Dans le foot, ce que j'aimais avant tout, c'était prendre du plaisir. Le football, cette pureté, c'était tout ce dont je rêvais, tout ce que j'imaginais, tout ce que j'aimais faire avec le ballon. Cette vocation à construire, à être ingénieux dans tout ce que je faisais, tenter de jour en jour des choses qui étaient inenvisageables pour un entraîneur.
"Mon enfance, je ne l'ai liée qu'au foot. Le ballon, le ballon, toujours le ballon. Mais pas le ballon qu'il fallait récupérer, qu'il fallait aller chercher, pas l'effort qu'il fallait faire."
Si on dribblait trois mecs la veille, il fallait en dribbler quatre le lendemain. Pareil pour les petits ponts. J'aimais ça. Je ne vivais que pour ça. À la récré, je faisais du foot. Quand je rentrais chez moi, je ne faisais pas mes devoirs, mais tapais avec le ballon contre le mur. Mon enfance, je ne l'ai liée qu'au foot. Le ballon, le ballon, toujours le ballon. Mais pas le ballon qu'il fallait récupérer, qu'il fallait aller chercher, pas l'effort qu'il fallait faire. Mon originalité vient plutôt de ma nature. J'aime ce qui est différent. Je ne rentre pas dans le moule. Lorsqu'on est différent, c'est très difficile de se faire accepter. J'étais trop différent. À l'entraînement je mettais une chaussette jaune et une verte. J'étais différent dans mon comportement, dans ma façon de penser et de voir les choses. Je crois que c'était dans mes gènes. Mais ça n'allait jamais à l'encontre des camarades, de l'adversaire ou de l'arbitre.
Qui es-tu, le Paganelli des amateurs ?
C'était une conception assez brésilienne du football.
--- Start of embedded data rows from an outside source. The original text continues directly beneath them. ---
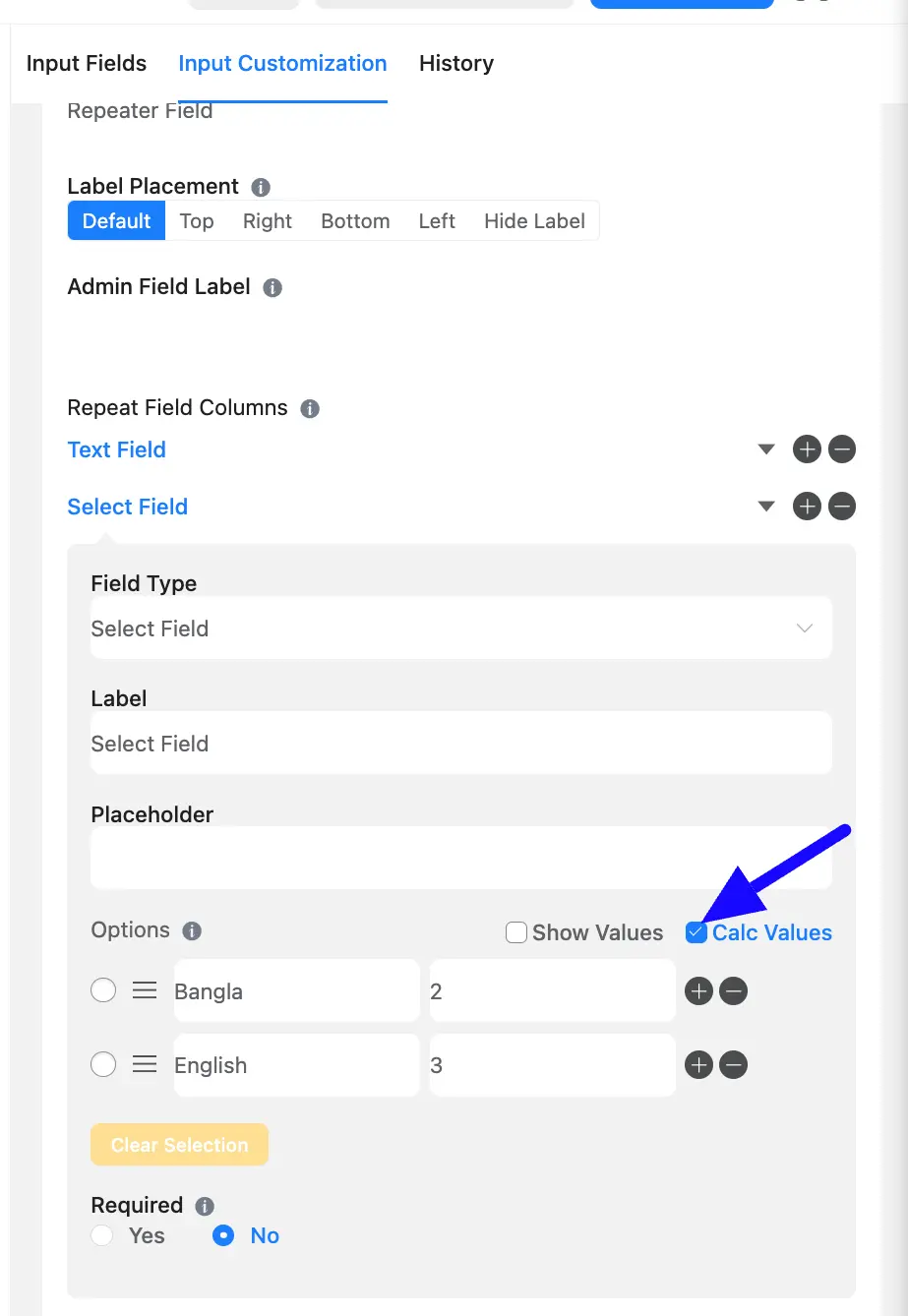908x1316 pixels.
Task: Remove the Select Field column with minus icon
Action: [x=842, y=507]
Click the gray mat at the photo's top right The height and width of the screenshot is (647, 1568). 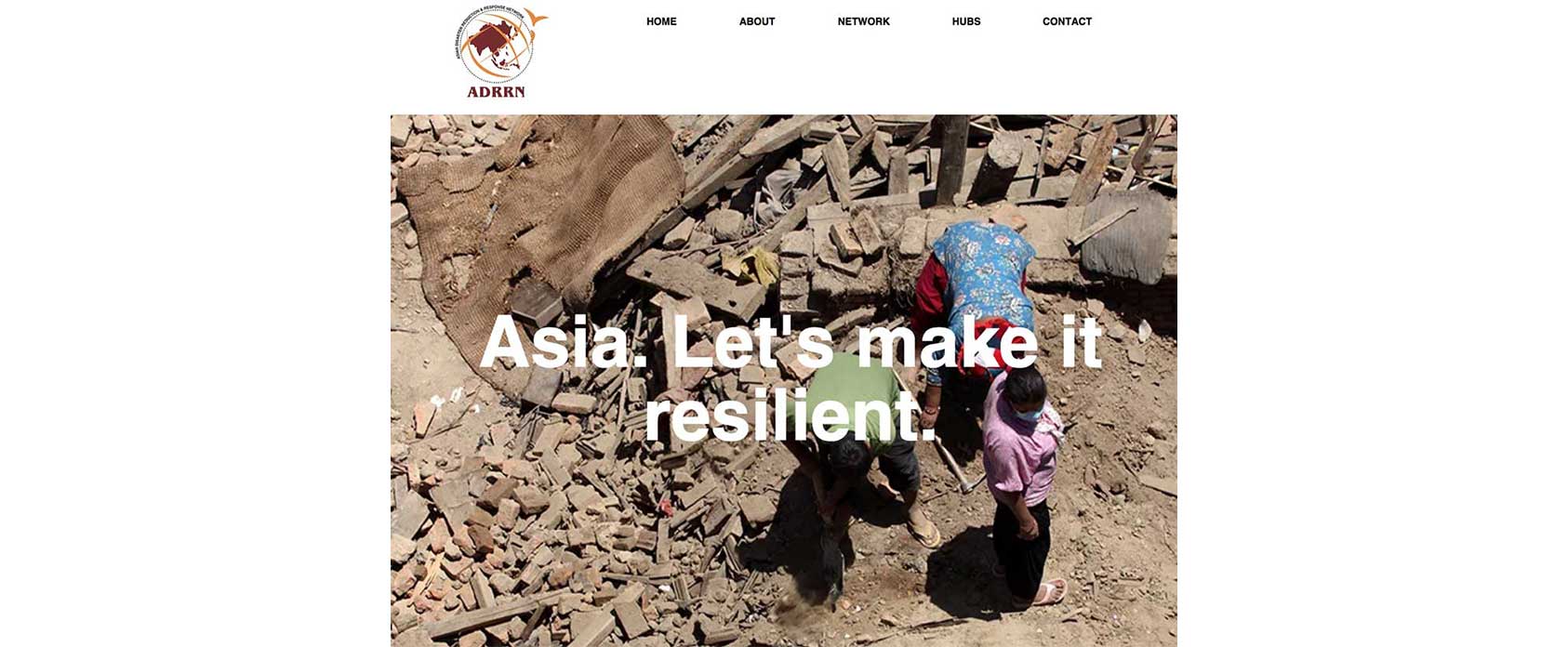coord(1125,237)
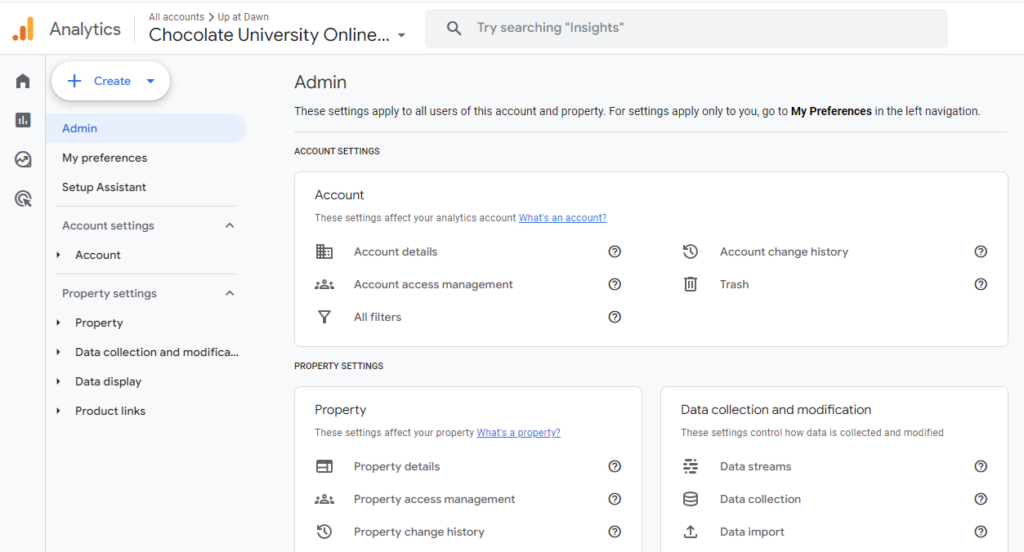
Task: Select Setup Assistant in sidebar
Action: pyautogui.click(x=104, y=187)
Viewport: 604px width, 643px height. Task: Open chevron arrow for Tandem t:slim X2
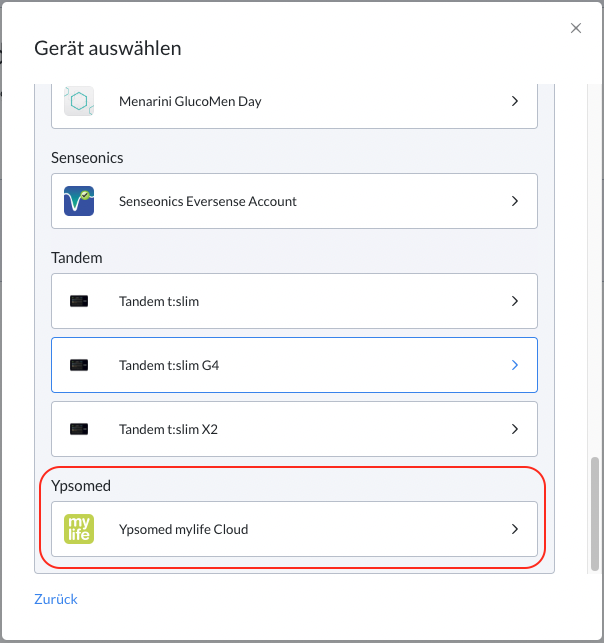515,429
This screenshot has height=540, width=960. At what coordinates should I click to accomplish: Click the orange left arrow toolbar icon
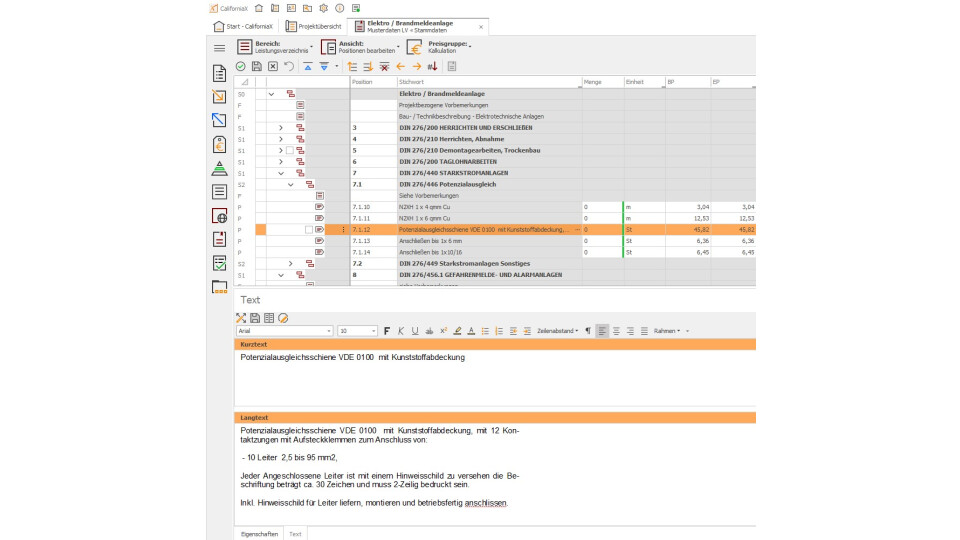(400, 66)
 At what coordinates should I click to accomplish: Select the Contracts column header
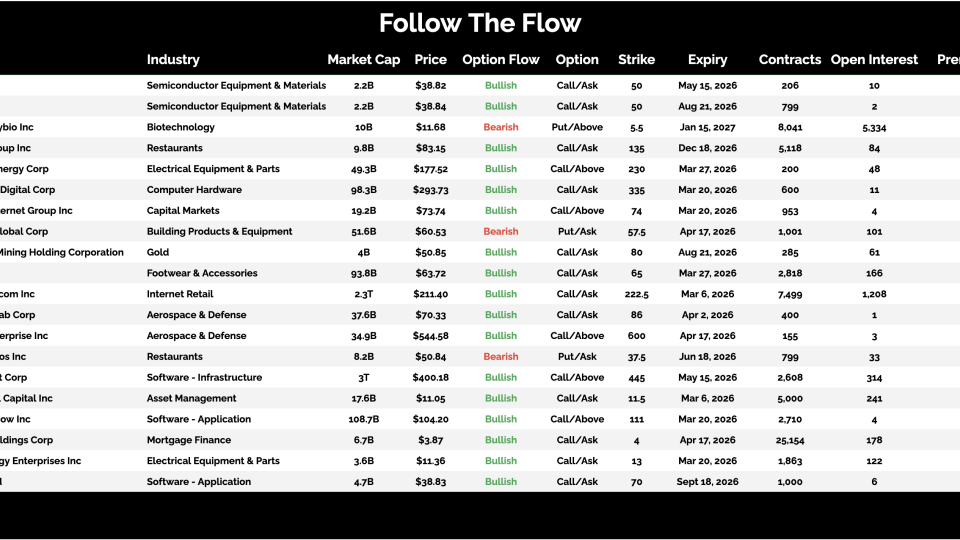coord(790,60)
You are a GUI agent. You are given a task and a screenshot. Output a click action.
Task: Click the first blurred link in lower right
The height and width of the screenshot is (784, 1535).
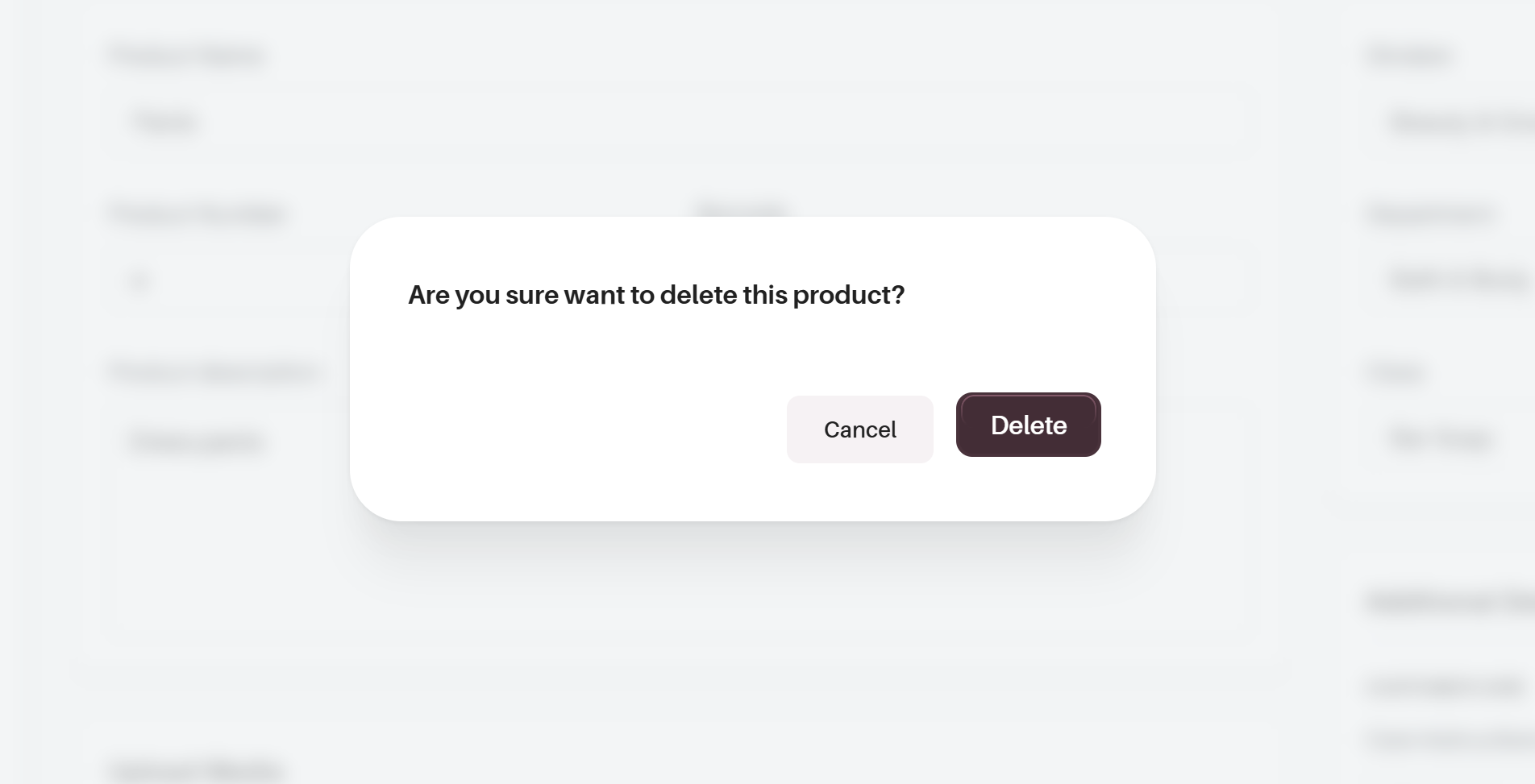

J'ai appelé mon fils Junior en référence à un ancien joueur brésilien. Le Brésil, c'était le foot sur la plage, l'utilisation du ballon en permanence, tenter des choses, voir du spectacle. J'ai toujours considéré le foot comme un spectacle, pas comme une corvée ou de la rigueur. Tout ce qui se dégage de ce côté Brésil, c'est ce plaisir. Même le gars le plus rigoureux du monde se fera un plaisir de voir un Brésilien faire trois petits ponts, deux sombreros, un grand pont, se mettre à genoux quand il marque… Pour moi, le Brésilien, comme l'Africain, dégage du plaisir et du bonheur pour lui-même et pour les autres, et amener du bonheur aux autres a toujours été ma vocation. Je me disais toujours : "Putain, les mecs viennent au stade, ils veulent voir des trucs, voir des gens heureux, marquer des buts, s'embrasser, faire des gestes avec ou sans ballon." Les Brésiliens que j'ai connus ne jouaient qu'au Brésil. Malheureusement, ils se sont un peu transformés parce qu'ils viennent en Europe. À mon époque, on refaisait les mimiques de Sócrates et Zico. On avait ça dans le sang. On était brésilien, africain dans l'âme.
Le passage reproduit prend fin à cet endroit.